Much epidemiologic research is based on estimation of an association between a putative risk factor and a health outcome – for example, dietary intake of a certain nutrient and coronary heart disease. Regression techniques, including Cox regression, produce biased estimates of exposure-disease relationships when the exposure variable has a high variability, which is equivalent with a low repeatability . The reliability coefficients were relatively low in our study, in the range 0.43–0.53. As a consequence regression calibration procedures, using these coefficients, should be used to adjust for the measurement error [34–36]. The algorithm we used permitted the partition of the total variance into the between-person component and the error component. For each of the nutrients considered these two components were of comparable magnitude, implying a relatively large measurement error.
As expected, the dietary choline intake was associated with factors such as gender, menopausal status, total energy intake and BMI. These associations might be explained by the consequence of a direct proportionality between the total quantity of ingested foods and the amount of choline within it than by the capacity of premenopausal women to internally synthesize choline moieties which have an impact on the choline plasma levels.

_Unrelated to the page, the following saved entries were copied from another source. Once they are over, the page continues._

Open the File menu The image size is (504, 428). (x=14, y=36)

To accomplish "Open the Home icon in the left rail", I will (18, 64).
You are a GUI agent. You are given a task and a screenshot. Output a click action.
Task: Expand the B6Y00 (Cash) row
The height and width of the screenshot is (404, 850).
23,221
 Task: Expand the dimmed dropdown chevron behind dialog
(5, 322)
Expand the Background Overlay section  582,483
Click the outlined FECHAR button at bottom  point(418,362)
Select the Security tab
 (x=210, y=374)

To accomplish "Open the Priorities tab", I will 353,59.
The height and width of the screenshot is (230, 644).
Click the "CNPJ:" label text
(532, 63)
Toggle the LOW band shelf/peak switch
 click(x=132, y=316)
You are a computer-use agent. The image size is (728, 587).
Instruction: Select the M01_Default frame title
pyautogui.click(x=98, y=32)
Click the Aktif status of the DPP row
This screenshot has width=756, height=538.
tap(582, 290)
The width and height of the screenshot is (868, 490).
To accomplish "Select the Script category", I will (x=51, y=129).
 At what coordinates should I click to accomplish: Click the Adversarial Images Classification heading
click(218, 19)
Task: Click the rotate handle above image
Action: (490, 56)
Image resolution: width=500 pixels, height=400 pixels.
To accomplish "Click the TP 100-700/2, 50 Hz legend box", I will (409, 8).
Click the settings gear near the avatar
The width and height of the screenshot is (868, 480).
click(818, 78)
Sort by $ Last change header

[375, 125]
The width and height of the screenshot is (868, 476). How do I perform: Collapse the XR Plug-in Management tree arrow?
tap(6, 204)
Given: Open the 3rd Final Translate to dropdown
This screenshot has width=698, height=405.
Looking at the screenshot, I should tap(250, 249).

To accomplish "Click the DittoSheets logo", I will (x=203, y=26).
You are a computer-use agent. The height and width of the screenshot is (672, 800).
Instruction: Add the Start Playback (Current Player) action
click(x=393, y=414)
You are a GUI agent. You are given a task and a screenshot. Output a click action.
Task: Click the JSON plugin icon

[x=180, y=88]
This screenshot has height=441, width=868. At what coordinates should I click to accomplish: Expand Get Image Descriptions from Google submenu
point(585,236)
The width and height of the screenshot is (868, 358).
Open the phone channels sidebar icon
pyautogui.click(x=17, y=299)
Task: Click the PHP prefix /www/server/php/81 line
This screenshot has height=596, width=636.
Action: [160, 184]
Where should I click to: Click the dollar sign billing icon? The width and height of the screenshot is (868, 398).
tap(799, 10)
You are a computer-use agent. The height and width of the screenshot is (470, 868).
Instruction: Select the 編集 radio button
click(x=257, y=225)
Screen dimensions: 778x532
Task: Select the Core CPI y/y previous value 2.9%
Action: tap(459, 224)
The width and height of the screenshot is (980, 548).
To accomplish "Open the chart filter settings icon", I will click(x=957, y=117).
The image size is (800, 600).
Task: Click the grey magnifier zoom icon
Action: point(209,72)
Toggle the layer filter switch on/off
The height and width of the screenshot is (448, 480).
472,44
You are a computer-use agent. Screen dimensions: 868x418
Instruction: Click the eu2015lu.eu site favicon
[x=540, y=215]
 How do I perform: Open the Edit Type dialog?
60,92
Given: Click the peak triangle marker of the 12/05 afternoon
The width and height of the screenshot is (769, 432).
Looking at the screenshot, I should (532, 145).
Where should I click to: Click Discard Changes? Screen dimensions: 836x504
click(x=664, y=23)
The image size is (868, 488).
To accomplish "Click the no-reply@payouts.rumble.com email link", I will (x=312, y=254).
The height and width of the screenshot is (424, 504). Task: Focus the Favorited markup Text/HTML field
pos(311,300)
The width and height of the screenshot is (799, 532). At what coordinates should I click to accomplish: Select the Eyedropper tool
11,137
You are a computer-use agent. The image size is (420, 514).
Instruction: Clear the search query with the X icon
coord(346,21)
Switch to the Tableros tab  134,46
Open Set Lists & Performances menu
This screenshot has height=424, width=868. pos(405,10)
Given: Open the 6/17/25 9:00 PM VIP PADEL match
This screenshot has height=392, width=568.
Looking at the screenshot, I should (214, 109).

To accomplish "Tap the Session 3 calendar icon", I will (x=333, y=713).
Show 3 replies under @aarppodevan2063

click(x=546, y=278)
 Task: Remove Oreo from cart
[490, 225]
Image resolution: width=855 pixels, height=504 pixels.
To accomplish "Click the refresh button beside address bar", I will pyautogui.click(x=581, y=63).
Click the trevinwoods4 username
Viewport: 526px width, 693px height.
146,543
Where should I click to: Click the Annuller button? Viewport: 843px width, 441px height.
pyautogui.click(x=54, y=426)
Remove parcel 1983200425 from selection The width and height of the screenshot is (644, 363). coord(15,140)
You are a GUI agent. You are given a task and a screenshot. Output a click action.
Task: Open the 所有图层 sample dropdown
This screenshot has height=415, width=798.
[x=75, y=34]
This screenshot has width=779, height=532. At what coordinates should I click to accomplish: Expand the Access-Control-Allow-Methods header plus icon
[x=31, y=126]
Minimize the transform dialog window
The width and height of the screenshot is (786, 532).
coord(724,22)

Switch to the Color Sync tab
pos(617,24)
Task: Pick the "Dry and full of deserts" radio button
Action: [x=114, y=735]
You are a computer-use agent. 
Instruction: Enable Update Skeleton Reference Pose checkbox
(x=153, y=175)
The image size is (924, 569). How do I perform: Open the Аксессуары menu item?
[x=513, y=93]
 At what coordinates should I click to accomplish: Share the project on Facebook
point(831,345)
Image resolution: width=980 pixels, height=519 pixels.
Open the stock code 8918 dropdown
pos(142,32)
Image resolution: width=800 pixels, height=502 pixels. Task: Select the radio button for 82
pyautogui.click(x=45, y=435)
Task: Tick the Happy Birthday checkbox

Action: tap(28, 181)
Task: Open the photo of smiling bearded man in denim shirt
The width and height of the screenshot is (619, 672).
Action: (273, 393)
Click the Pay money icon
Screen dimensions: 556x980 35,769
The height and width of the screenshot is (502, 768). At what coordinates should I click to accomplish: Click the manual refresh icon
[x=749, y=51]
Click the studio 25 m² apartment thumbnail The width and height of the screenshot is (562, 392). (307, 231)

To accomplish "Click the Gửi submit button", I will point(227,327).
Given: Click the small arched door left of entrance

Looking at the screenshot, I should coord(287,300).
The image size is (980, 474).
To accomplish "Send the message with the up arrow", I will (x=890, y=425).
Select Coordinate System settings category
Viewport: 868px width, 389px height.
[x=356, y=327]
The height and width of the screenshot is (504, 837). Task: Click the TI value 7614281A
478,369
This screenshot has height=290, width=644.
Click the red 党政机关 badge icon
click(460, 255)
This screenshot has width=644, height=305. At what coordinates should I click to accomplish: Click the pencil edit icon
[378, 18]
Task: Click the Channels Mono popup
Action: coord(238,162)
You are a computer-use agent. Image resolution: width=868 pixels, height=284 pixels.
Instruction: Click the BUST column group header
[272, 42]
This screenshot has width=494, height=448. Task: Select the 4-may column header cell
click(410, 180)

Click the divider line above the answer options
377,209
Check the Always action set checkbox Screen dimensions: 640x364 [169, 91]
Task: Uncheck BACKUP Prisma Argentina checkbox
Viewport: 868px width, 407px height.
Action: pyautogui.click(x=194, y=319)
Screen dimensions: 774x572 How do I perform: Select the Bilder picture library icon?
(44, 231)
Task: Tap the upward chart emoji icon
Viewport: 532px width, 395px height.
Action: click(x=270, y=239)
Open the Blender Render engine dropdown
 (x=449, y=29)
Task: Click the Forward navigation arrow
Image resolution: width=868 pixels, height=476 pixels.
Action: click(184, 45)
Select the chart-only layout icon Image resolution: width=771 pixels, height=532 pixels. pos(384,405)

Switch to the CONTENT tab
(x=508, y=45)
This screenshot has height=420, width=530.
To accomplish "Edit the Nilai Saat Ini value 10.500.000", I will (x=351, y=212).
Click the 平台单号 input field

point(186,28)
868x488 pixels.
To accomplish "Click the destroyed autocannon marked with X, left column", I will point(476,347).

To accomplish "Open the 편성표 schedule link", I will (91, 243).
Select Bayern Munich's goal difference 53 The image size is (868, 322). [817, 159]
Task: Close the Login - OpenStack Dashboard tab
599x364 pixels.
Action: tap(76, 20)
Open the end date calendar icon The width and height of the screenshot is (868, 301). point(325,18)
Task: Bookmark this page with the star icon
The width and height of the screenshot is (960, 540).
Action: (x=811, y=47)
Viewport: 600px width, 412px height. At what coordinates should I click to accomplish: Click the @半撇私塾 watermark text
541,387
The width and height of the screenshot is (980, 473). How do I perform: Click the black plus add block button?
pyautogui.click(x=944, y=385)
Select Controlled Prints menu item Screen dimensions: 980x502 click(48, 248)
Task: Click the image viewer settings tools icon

Several limitations of our study should be acknowledged. The interval between dietary assessments in the ARIC study was long, which may have resulted in changes in dietary intake over time. This may have contributed to the modest level of repeatability we observed. Another limitation is the use of a food frequency questionnaire to estimate intakes of choline and betaine in general. Not all foods containing choline and betaine are assessed with the ARIC FFQ. However, foods that were high in choline such as liver and eggs and would contribute significantly to the population intake were included. The validity of this questionnaire to assess intake of choline and betaine is unknown and remains of interest for future studies.
There are several strengths to our investigation. Prior to this study, information about the repeatability of the short version of the Willett FFQ as it pertains to dietary choline and betaine intake was lacking. There is also novelty in estimating intraindividual variability and correcting for measurement error bias as it pertains to choline and betaine. We report both the correlations between the two visits as well as the magnitude of error (variance components) in the dietary assessment which have an application for future studies.